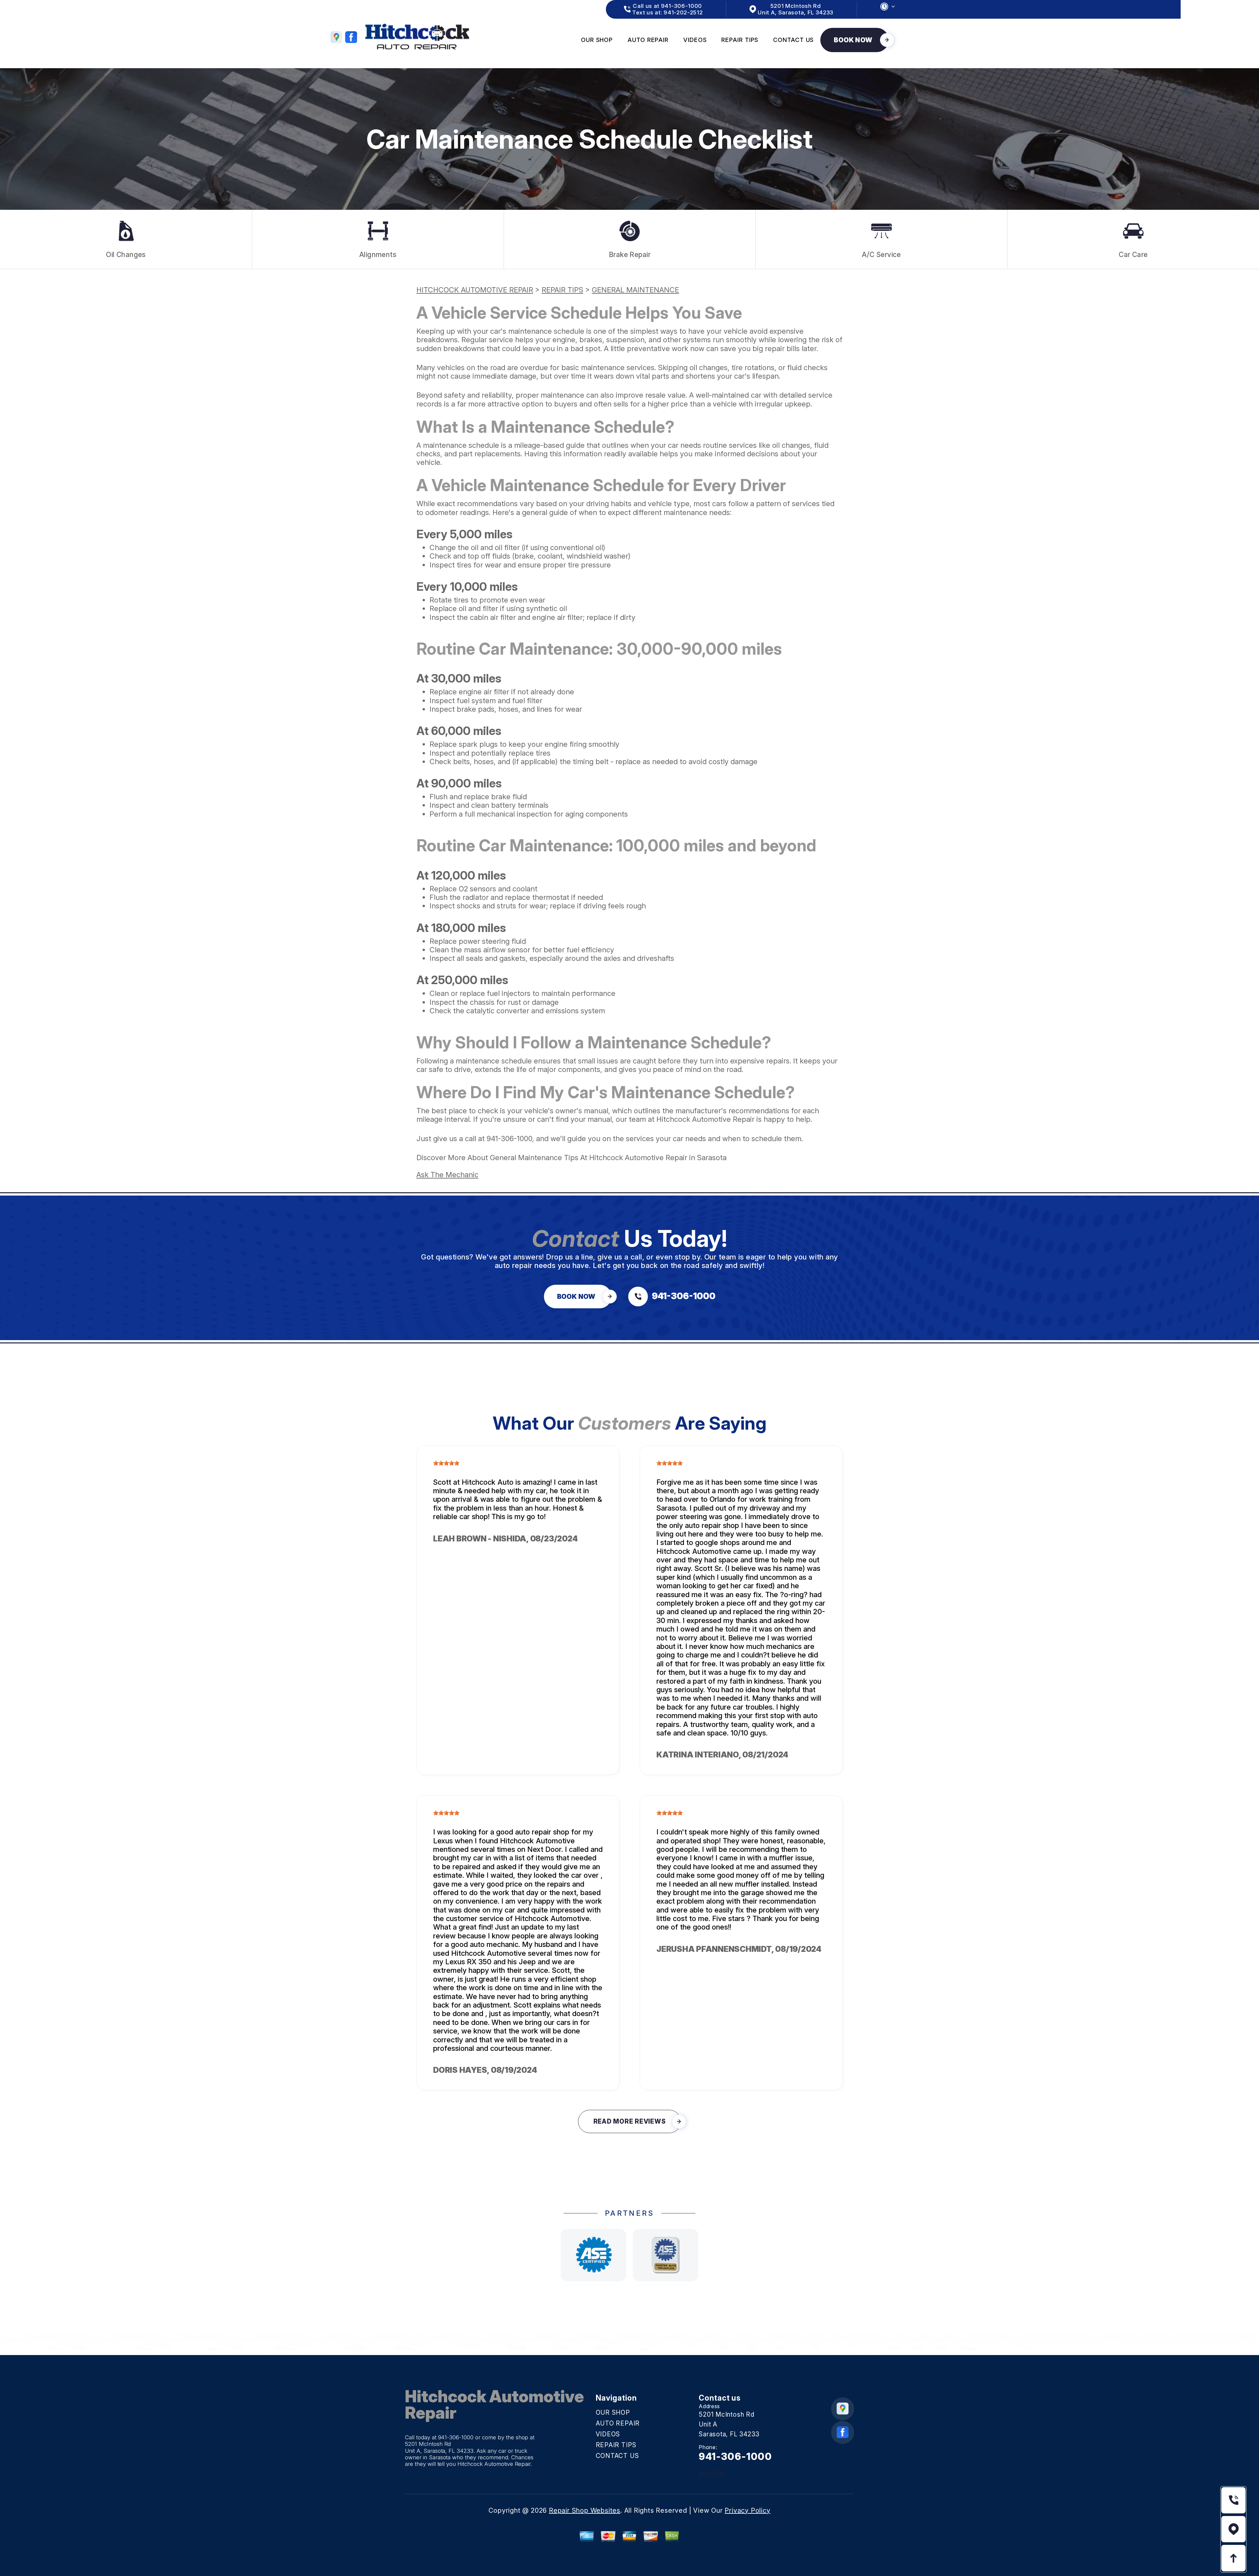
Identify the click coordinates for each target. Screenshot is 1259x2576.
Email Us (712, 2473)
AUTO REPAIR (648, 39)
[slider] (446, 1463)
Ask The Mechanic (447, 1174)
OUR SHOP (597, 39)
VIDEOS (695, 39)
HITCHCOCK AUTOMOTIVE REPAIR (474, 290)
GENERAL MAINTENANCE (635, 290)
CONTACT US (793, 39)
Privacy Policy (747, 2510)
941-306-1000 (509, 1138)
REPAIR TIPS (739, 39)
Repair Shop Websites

Work required: Make an exact copy of the lines running from the one with "HITCHCOCK AUTOMOTIVE REPAIR (474, 290)" to the last line of the listing, including both ends.

Exercise solution:
HITCHCOCK AUTOMOTIVE REPAIR (474, 290)
GENERAL MAINTENANCE (635, 290)
CONTACT US (793, 39)
Privacy Policy (747, 2510)
941-306-1000 (509, 1138)
REPAIR TIPS (739, 39)
Repair Shop Websites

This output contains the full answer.